# What you need to do:
In the article below on the NSW de-identification tool, please list every organization named as a creator of the Personal Information Factor tool.

# Exercise text:

NSW running Data61 de-identification tool across COVID data prior to public release

The Personal Information Factor tool is claimed by the CSIRO to lower the risk of de-identified data being re-identified.

The New South Wales government has been using a tool to help de-identify data related to COVID-19 prior to the release of that data to the public, the CSIRO said on Thursday.

The tool, dubbed Personal Information Factor (PIF), has been created by Data61, the NSW government, the Australian Computer Society, Cyber Security Cooperative Research Centre (CSCRC), and "several other groups".

"The privacy tool assesses the risks to an individual's data within any dataset; allowing targeted and effective protection mechanisms to be put in place," the CSIRO claimed.

"The software uses a sophisticated data analytics algorithm to identify the risks that sensitive, de-identified and personal information within a dataset can be re-identified and matched to its owner."

# Provided data:
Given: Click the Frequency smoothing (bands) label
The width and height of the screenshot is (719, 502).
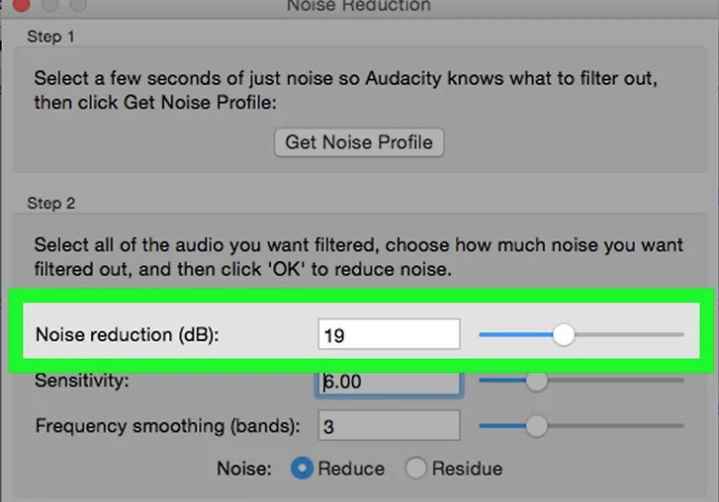Looking at the screenshot, I should point(167,426).
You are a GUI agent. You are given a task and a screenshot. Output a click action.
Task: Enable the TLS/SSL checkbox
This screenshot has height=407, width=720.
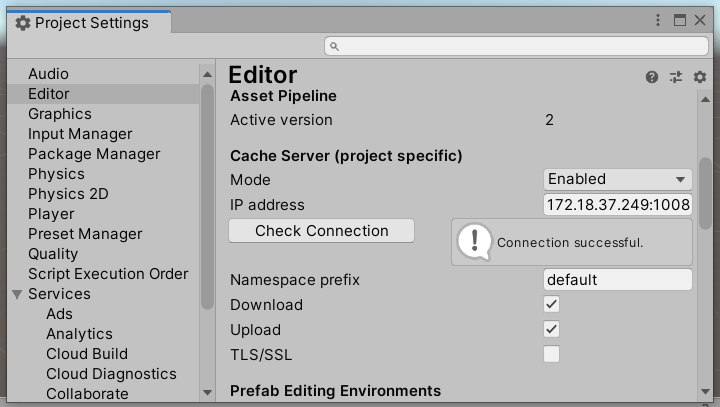[x=551, y=354]
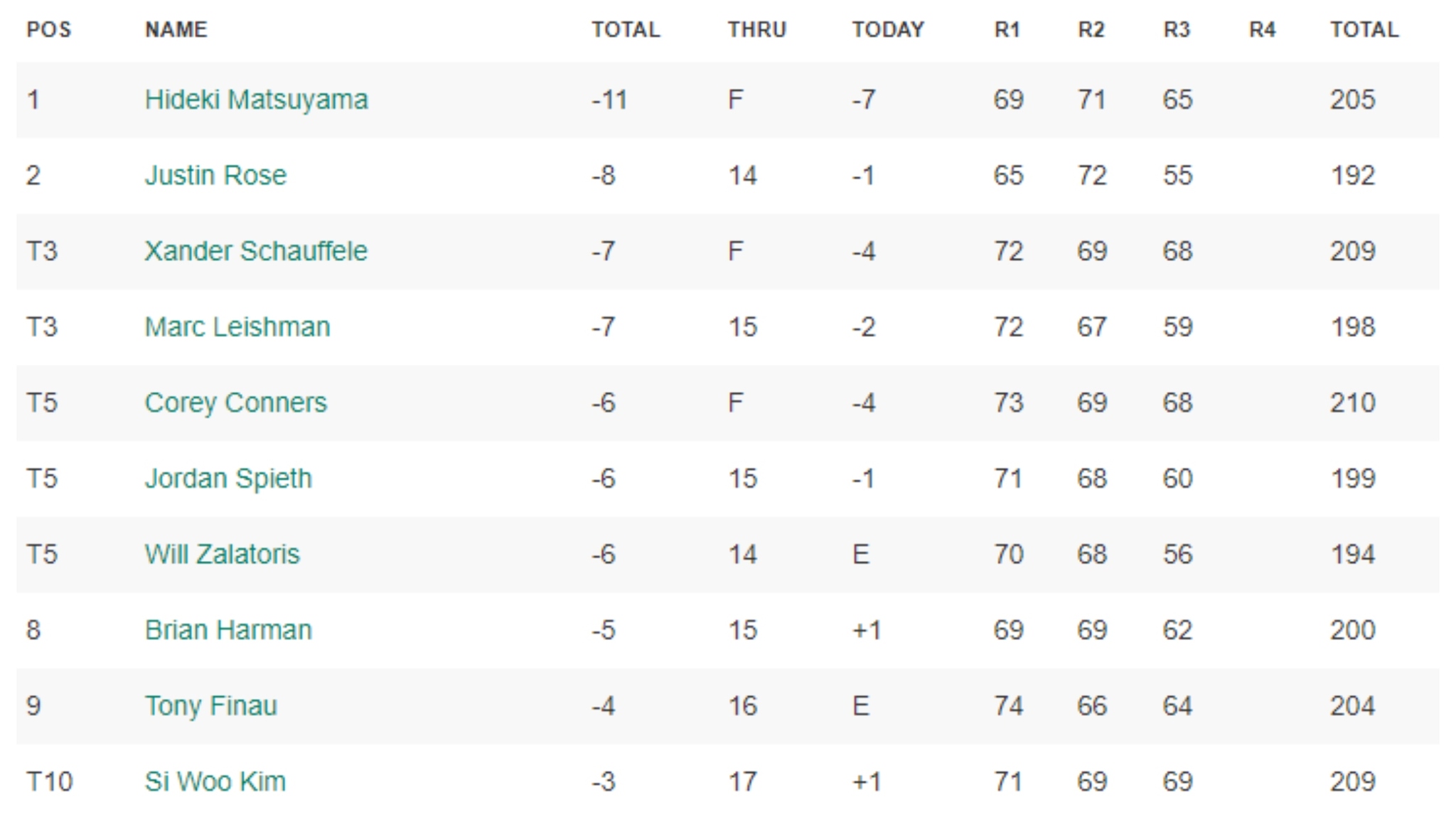Screen dimensions: 1456x822
Task: Click Matsuyama's 205 total score cell
Action: (1352, 100)

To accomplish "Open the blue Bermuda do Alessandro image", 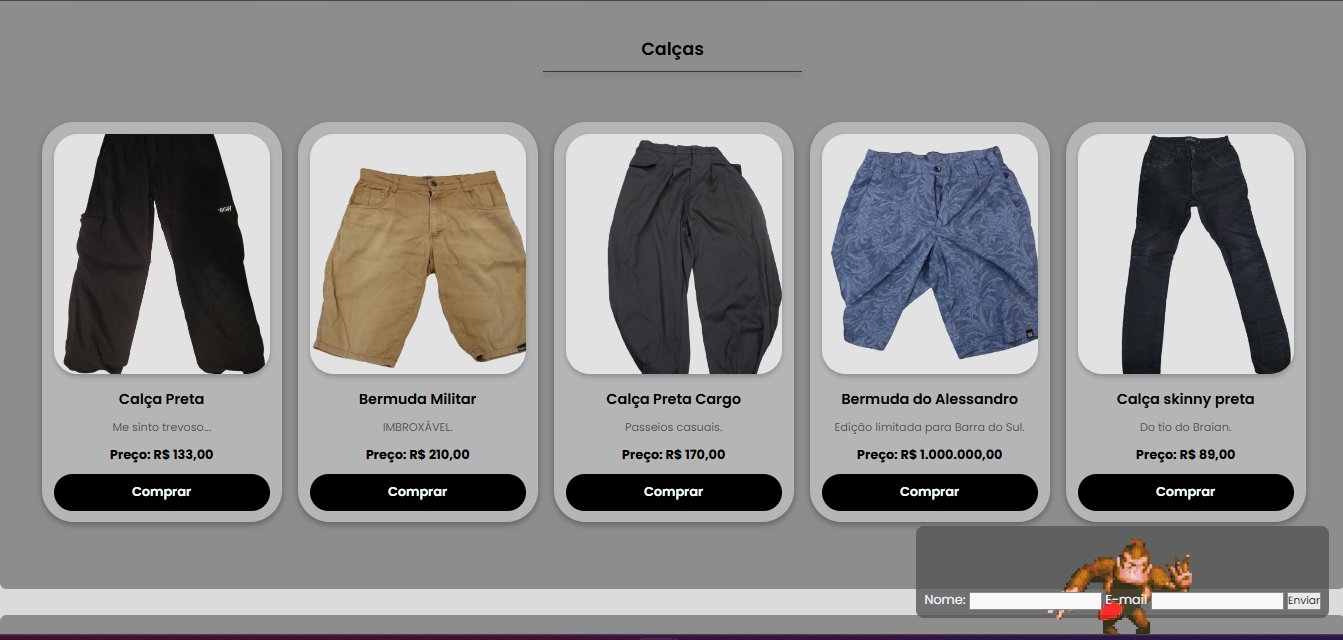I will (930, 254).
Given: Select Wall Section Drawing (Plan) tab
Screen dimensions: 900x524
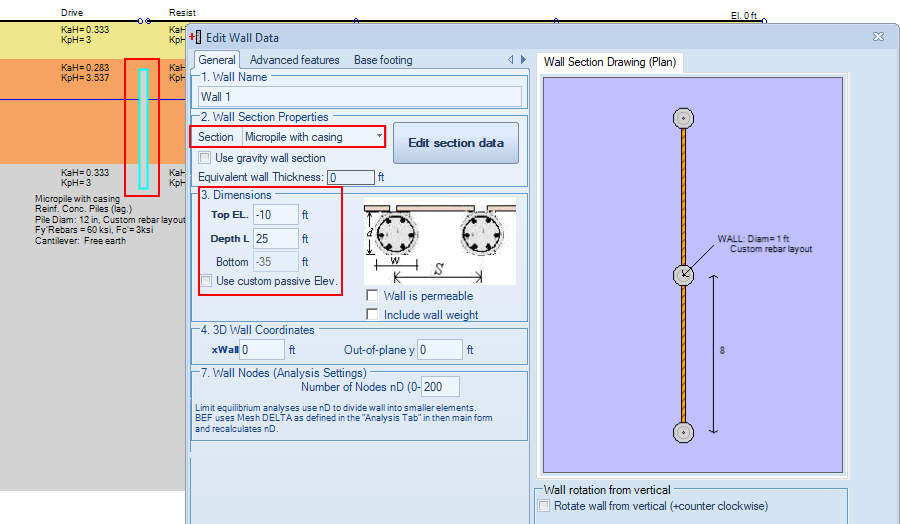Looking at the screenshot, I should pyautogui.click(x=610, y=62).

# Output below:
Data61
the NSW government
the Australian Computer Society
Cyber Security Cooperative Research Centre (CSCRC)